Anyway… Fuck You cupcakes are another recipe in the book I Loved, I Lost, I Made Spaghetti by Giulia Melucci that I mentioned a few posts back. In the book, Guilia made them after a guy sent her two cupcakes as an attempt to woo her (after leaving her through an e·mail and a note, in which told her he ran off with his ex whom he was “madly in love with”), and she was so disgusted with him she couldn’t even eat them, and no one else would. So she made some cupcakes of her own, in her words “exorcising him from her life”, and aptly named them Fuck You cakes; yellow cakes with chocolate bourbon frosting (“because you need a drink”). But I went one step further than her and spelled out those two lovely words right on top of the cupcakes in a red frosting. Again- how could I resist?
Some may say a lady wouldn’t use such language. To those people I say, “Fuck off.” The best part about having a website, especially one that isn’t run by anyone other than me, is that I can write F-U-C-K anytime I like, and if you don’t like it… you can leave. God Bless America.
And now I give you Giulia Melucci’s recipe for … Fuck You cupcakes!
FUCK YOU CUPCAKES
- 2 cups cake flour
- 2 teaspoons baking powder
- ½ teaspoon salt
- 1 stick (½ cup) butter, softened
- 1 cup sugar
- 3 large eggs, room temperature
- 1 ½ teaspoons vanilla
- ¾ cup whole milk
- Preheat oven to 350 degrees.
- Insert 12 liners into muffin tins. Sift together flour, baking powder and salt, and set aside.
- Cream butter and sugar with a hand mixer (or an electric mixer fitted with a paddle) at medium speed until fluffy; add eggs one at a time, then the vanilla, and beat until smooth.
- Reduce mixer speed to low and add the sifted ingredients to the butter mixture a little at a time, alternating with the milk until fully incorporated.

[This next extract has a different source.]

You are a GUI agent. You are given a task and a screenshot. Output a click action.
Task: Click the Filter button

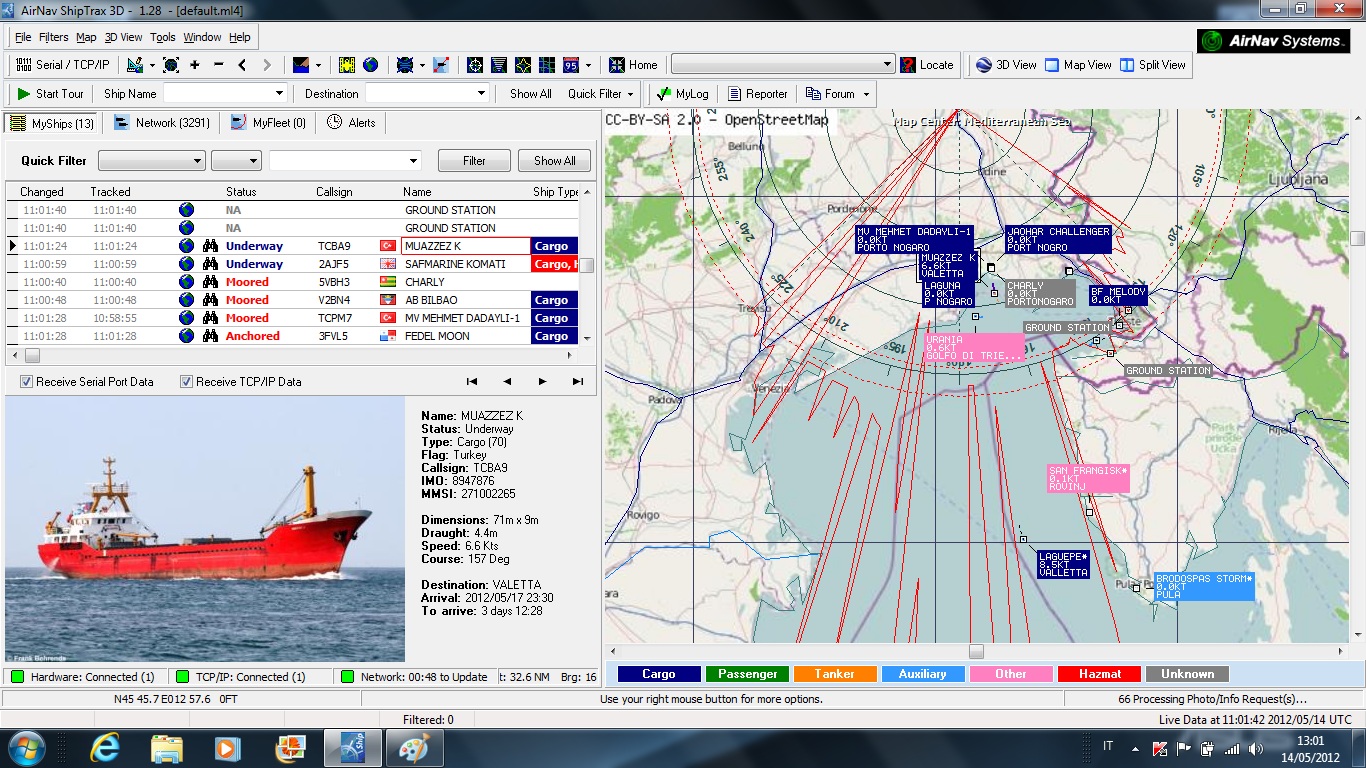474,161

- Do not overmix, as this will make for tough cupcakes and you’ve suffered enough.
CHOCOLATE BOURBON FROSTING
- ¼ cup unsweetened cocoa
- 2 to 3 tablespoons bourbon (depending on how bad it was)
- 4 tablespoons milk
- 1 stick unsalted butter, very soft
- 1 box confectioner’s sugar
- 1 to 2 tablespoons milk
- In a small bowl, whisk the cocoa, bourbon and 2 tablespoons milk.

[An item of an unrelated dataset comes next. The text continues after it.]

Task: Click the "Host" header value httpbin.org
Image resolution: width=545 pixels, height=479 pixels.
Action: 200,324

- Cream the butter with a hand mixer or stand mixer at medium speed until smooth, then add the sugar 1 cup at a time until fully incorporated.
- Add the bourbon mixture and continue beating until the color is uniform, then add the additional milk a little at a time until the frosting is fluffy and spreadable.
According to the author:
Don’t be so angry with yourself that you eat more than one or two cupcakes. Be angry with him! Bring whatever is left to work. Your colleagues will eat these and you’ll feel lighter for having shed him and not OD’ing on cupcakes.
Make these the next time someone screws you over. You can even top them with the sentiment spelled out for them, or be slightly more subtle and use a middle finger picture, like the one above. But whatever you do- don’t share any with the asshole who caused you to make them. They’re way too good for that.